For the Senator representing Bakassi, Senator Bassey Ewah Henshaw, crying would not be enough to show the grief of the people. "Government has scathered my people all over the place. My people are all refugees everywhere with nowhere to call home," he said.
Noting that nothing has come out of the resettlement effort of the Federal government, the Senator said, "the people are very bitter against those people that have done them in. In time, the people will be able to identify the real people who have put them in this terrible condition."
According to him, the National Assembly was yet to ratify the ICJ judgement and the various agreements by the two countries.
Meanwhile, Dr. Ambrose Akpnika, a one time Commissioner for Health in Cross River State and the Mkpisong Ukara of Calabar, has described the proposed relocation of the Bakassi people to Ikang in Akpabuyo Local Government of Cross River State as a farce which is bound to fail.
Dr. Akpanika, who is a prominent indigene of Bakassi, said the people of Bakassi have lived in their present place of abode for over 200 years and have taken the Bakassi Island as their ancestral home, so it would be difficult to go where they don't know.
Akpanika, who is one of the Kingmakers in Efik Kingdom, said that for a people who have never known any other place as their home, they will resist any attempt made to move them in the name of relocation.
Speaking to P. M. NEWS in Calabar, Dr. Akpaniko said: "my stand on the issue is that there are Bakassi natives and there are also Bakassi people. People from all parts of Nigeria and from other countries who have lived in Bakassi for over 200 years, are called Bakassi people, they have no other home. Now you cannot ask these people to re-locate. But you cannot relocate Bakassi natives who are like the Aborigines Christopher Columbus saw when he went to America .
"But I think there is a contraption trying to remove the Bakassi people from Bakassi. Cameroon was given sovereignty over the land of the people of Bakassi.
"The question of moving them does not arise and the United Nations Charter did not stipulate that," he declared.
He said the people of Bakassi had made presentation to the Senate Committee earlier in the year asking for a stay in the handover but this has been overruled "and I think that they must have made up their minds already about the people of Bakassi and had given one thing that had never been mentioned by anybody."

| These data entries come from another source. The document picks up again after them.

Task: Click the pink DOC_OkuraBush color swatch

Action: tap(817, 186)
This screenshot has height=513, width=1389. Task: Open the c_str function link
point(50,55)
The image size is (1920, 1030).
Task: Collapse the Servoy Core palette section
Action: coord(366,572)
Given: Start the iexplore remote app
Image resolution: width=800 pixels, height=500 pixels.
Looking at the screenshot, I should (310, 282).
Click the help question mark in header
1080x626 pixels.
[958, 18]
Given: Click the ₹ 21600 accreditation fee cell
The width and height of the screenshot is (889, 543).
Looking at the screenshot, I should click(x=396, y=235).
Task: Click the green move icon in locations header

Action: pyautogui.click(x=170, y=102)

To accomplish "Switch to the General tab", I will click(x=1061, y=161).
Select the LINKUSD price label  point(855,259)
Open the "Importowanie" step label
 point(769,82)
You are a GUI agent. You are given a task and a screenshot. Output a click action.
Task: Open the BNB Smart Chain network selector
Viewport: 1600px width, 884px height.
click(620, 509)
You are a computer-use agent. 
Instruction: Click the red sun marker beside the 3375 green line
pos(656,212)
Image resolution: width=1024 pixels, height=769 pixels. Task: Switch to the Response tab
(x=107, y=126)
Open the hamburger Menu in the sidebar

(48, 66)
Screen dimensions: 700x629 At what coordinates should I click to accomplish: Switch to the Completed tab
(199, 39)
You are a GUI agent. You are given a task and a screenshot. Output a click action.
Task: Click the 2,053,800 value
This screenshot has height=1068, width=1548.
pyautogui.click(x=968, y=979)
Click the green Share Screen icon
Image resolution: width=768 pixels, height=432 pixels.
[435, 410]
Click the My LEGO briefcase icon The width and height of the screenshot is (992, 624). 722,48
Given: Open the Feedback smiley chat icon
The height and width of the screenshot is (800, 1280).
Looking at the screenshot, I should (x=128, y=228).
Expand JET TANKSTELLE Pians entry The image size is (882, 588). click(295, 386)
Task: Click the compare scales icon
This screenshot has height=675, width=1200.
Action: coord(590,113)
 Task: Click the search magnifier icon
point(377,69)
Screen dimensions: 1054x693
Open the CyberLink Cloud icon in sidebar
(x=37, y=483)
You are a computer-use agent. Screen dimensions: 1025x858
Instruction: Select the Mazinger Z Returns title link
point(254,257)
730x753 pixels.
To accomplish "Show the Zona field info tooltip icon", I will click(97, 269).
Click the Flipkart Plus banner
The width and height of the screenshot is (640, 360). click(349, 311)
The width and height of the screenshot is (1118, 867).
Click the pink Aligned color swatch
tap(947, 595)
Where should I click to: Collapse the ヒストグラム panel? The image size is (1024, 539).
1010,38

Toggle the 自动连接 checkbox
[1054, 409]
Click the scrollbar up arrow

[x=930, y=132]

Dr. Akpanika said the plan of those who are bent on relocating the people want to exploit the resources of the area.
"That Bakassi is full of manganese not just oil that they are fighting for. Those people might be looking at the Manganese and Manganese is a special metal some of which is used in making planes and space ships.
"So Manganese is more expensive than oil, so the people who are now trying to move the natives of Bakassi from their ancestral home to somewhere else are suspect.
"So what we say is that we trace the history of the people to know those who have linkage with Bakassi for some 200 years, those who have gone to Bakassi to do business and those who don't have homes.
"Above all, please, Bakassi natives cannot be relocated from their home land. We have islands that could be filled up for these people who have always done business in the river to resettle."
He asserted that the Calabar channel should therefore not be handed over just like that. "The Agreement that divides the channel into two for Nigeria to occupy one corner while Cameroon occupies the other corner and after five years Cameroon will take over completely, is wrong," he said.